Home 22q11.2 Coping with a Child’s Diagnosis – Part 3

Coping with a Child’s Diagnosis – Part 3

by Summerly Rowlands

Finding Your Why

When a woman becomes pregnant, she doesn’t think of the things that could go wrong, because that honestly seems so outrageous that *our* or *your* baby would be born with a disability or a diagnosis. But there’s no discriminating here – it can happen to anyone. And when it does, it challenges everything. Having a newborn is life-changing in itself, but having a special needs or medically handicap newborn changes your life in a way that it won’t ever again be what you thought. While all children are created exactly as they are meant to be and I’m thankful every day to be Izzy’s mom, sometimes things just don’t seem fair. Why us? Why our child?

It took me some time, but I have been able to come to an internal understanding to that question – why us, why our child. I know it’s not easy, and there’s a sense of heartbreak with it all, but the overpowering sense is love.

To dive deeper, below are my responses to a 22q questionnaire I took part in. The questions are 22q specific, but could really relate to all diagnoses.

For any parent trying to understand “why my child”, I encourage you to really dig deep & find your reason. You don’t have to share it with anyone, or you can share it with everyone, but as long as YOU understand the meaning behind it all, that’s what matters, and that’s what will help get you through.

What does it mean to you to be a parent in our 22q community?

It’s hard and it’s emotional, but it’s also eye-opening and rewarding. At first I couldn’t understand why ~ why us, why our child? Now it makes sense. It took time and patience and tears to look within and recognize, but I have found my greater answer – there’s a deeper meaning behind why Sterling & I were hand-selected to be Izzy’s parents, a meaning that proves all 3 of us beyond lucky to have one another.

What advice do you have for a newly diagnosed individual or family?

Have hope. There are good times and there are bad times, but know that a diagnosis does not define love and it does not have to define life.

Are there any misconceptions about 22q you would like to share?

Everyone’s path is so different with this diagnosis because the range of symptoms is so wide. Don’t google. You’ll see the horrific stories and definitions. Listen to your doctors. Your case is its own.

What has your child taught you? Or what has having 22q taught you?

Life is beautiful. And life is short. The moment our geneticist told us the life expectancy for our daughter, there was no more feeling sorry for ourselves or sulking in the unknown and what-ifs. There was only an urgency to live and to laugh and to love and to show her every little thing we possibly can. She is beautiful and she has taught us to hold onto hope and to believe in miracles.

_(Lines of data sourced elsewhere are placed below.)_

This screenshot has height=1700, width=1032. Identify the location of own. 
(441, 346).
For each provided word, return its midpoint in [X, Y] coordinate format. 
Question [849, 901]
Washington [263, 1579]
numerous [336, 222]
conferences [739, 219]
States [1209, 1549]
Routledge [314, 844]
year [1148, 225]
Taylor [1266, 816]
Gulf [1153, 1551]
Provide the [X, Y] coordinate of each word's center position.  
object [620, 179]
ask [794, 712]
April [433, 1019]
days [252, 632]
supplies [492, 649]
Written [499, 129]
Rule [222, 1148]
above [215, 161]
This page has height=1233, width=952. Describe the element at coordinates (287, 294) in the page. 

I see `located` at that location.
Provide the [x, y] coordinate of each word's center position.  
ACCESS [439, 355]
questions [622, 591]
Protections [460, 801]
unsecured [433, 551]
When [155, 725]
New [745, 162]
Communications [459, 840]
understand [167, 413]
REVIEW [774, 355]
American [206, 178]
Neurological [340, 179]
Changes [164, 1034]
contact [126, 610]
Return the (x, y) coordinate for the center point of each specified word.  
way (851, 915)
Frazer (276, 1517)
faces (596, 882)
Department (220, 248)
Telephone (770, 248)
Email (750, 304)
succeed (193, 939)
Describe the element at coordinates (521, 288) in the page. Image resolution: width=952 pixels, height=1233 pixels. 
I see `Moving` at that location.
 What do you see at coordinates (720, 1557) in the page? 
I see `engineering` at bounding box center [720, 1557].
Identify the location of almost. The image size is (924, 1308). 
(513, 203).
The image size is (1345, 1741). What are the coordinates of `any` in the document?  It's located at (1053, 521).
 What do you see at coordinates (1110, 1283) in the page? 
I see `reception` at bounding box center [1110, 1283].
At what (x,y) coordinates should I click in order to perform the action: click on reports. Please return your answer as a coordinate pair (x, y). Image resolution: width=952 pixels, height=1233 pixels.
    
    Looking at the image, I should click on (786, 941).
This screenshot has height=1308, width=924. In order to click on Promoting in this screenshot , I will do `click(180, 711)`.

What do you wish for your yourself? For your child? For the world to know?

My wish for my child is to live a safe, happy, fulfilling, and healthy life. It’s the same wish I have for my other children, diagnosis or not. And I wish for them to make impactful change, big or small. Make a difference. Speak your voice. And then the world will know you. And the world will be a luckier, brighter place because of you.

Izzy’s already doing her part and she doesn’t even know it yet.